EXERCISE TASK> Write out every row below word for word, omitting the pictures.

(Entries for locating text and elements)
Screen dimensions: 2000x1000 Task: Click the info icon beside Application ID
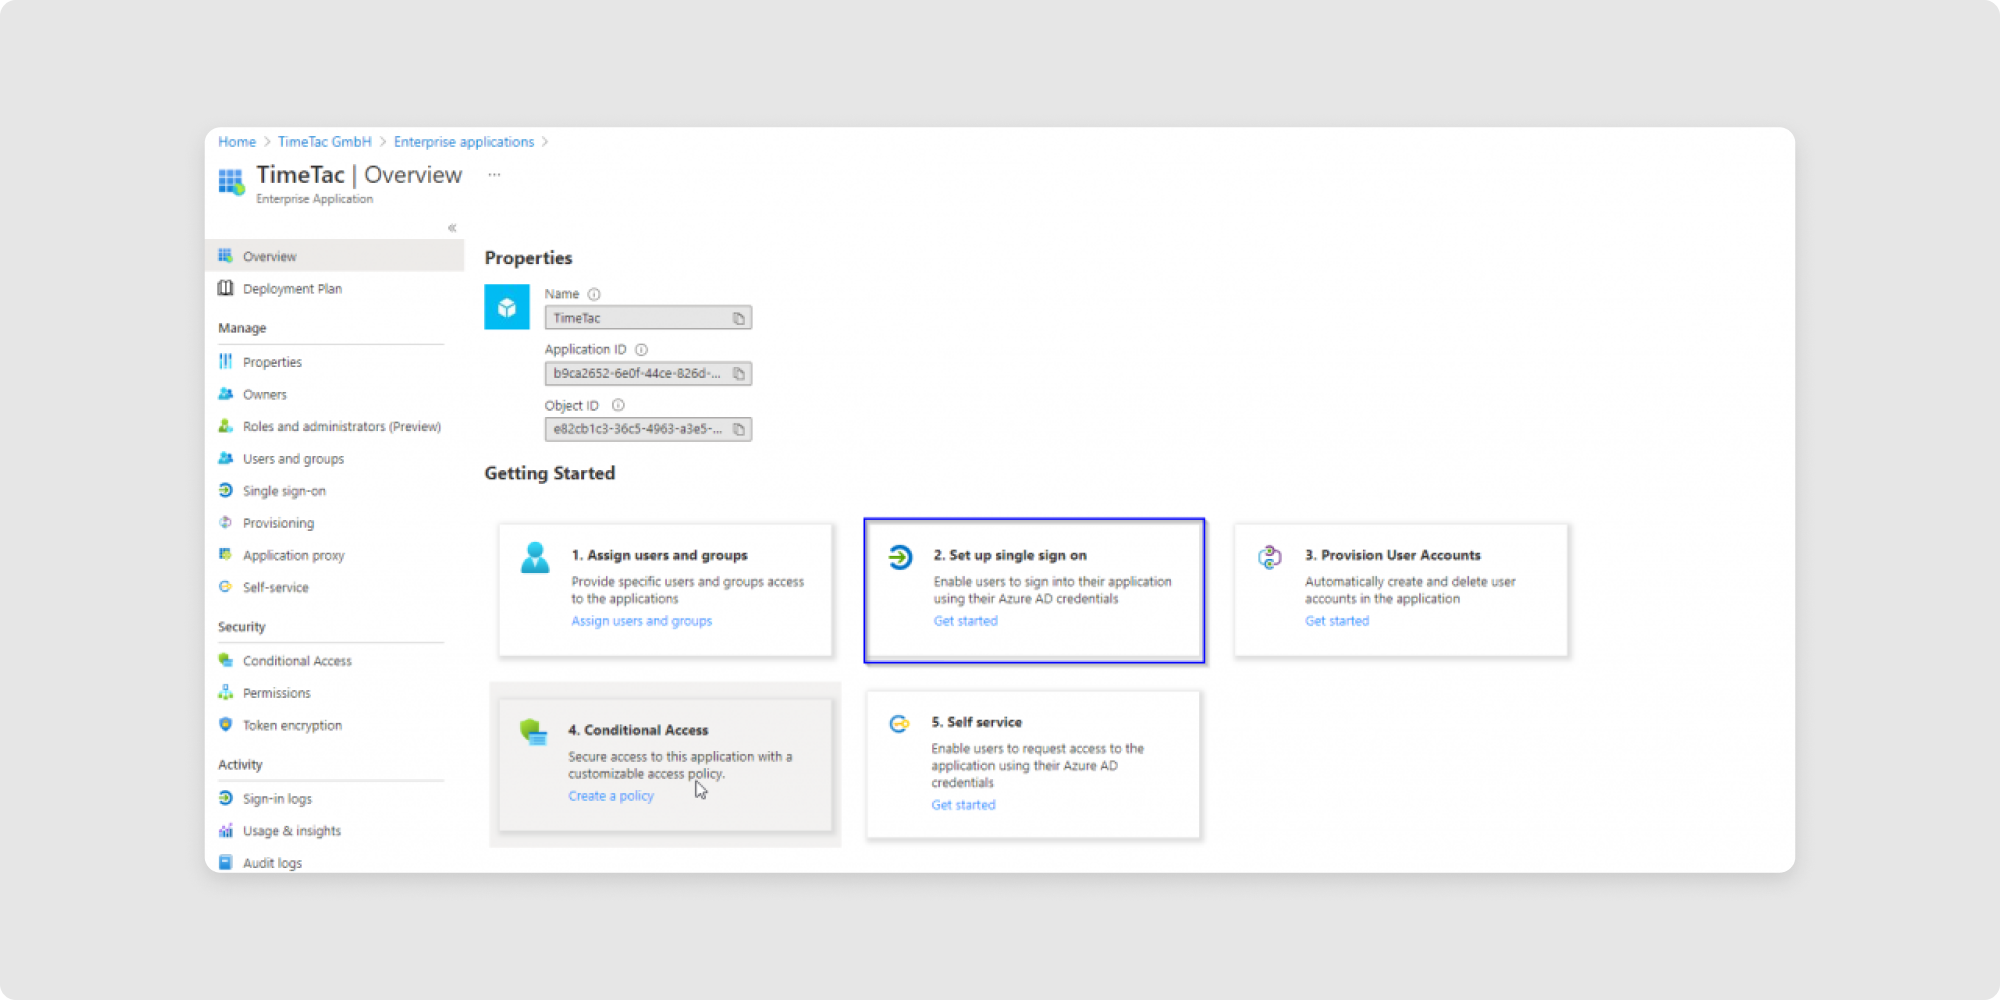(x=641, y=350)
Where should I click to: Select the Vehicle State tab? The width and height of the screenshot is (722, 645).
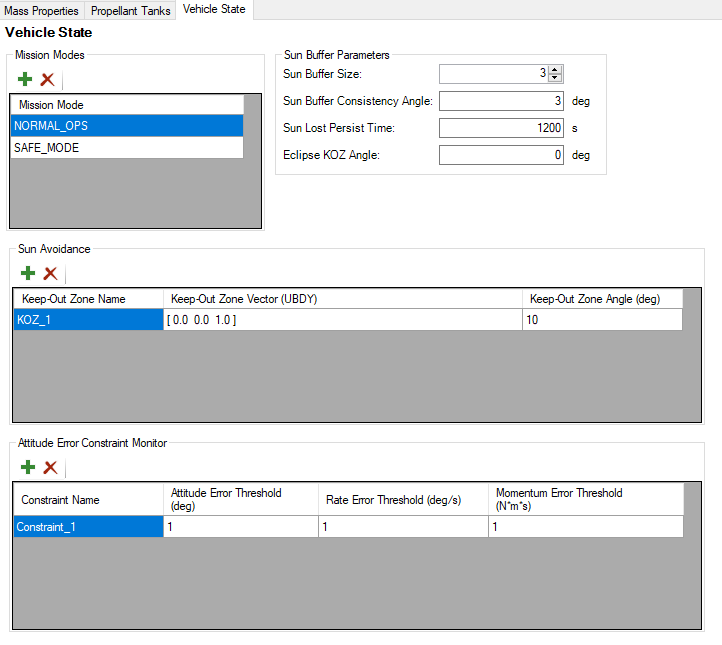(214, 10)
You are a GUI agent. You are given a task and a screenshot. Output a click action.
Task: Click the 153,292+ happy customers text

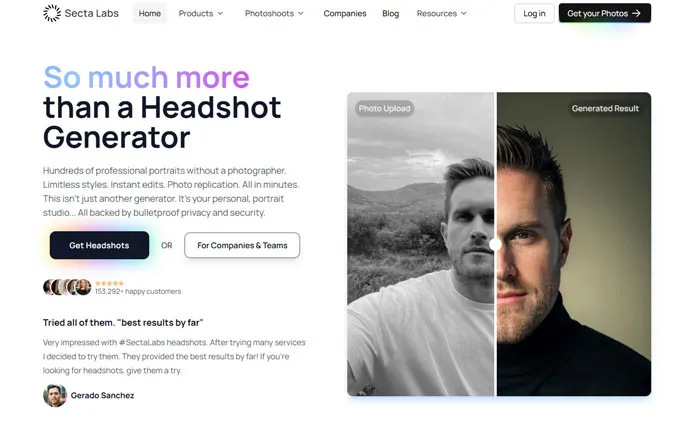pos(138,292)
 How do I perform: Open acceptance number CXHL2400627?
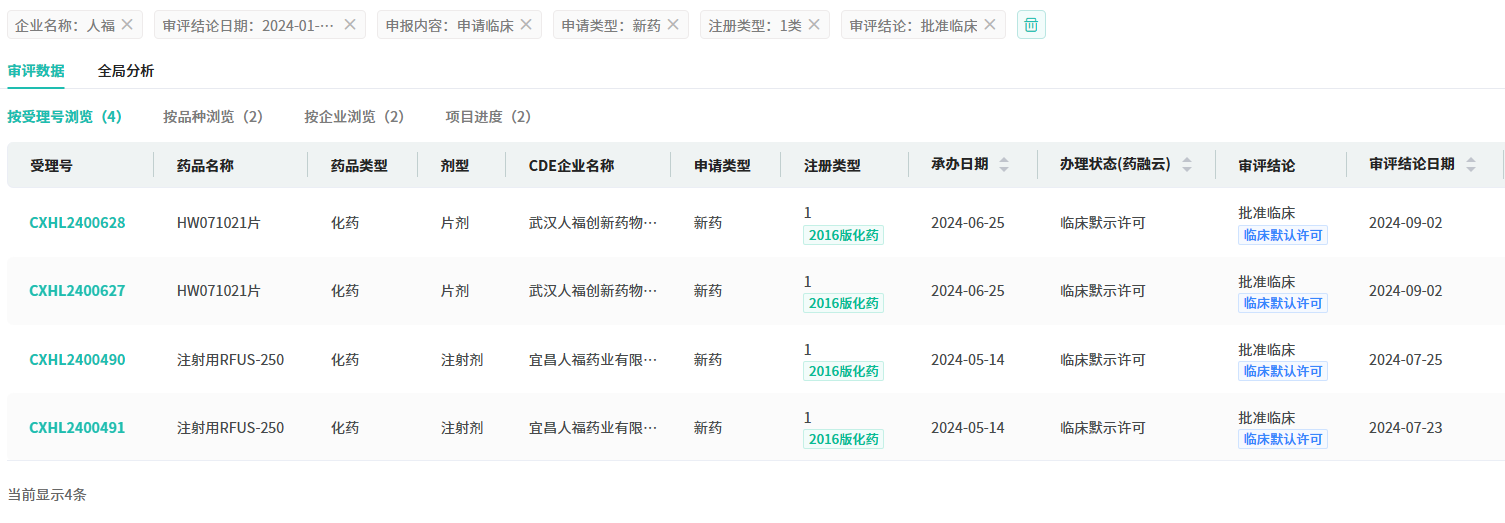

RESPONSE TO THIS EXERCISE>
Screen dimensions: 2000x1000 Task: Click the info icon beside Application ID
(x=641, y=350)
Where should I click to: Select the Vehicle State tab? The width and height of the screenshot is (722, 645).
(214, 10)
You are a GUI agent. You are given a task and a screenshot. Output a click action.
Task: Click the 153,292+ happy customers text

pos(138,292)
 How do I perform: Open acceptance number CXHL2400627?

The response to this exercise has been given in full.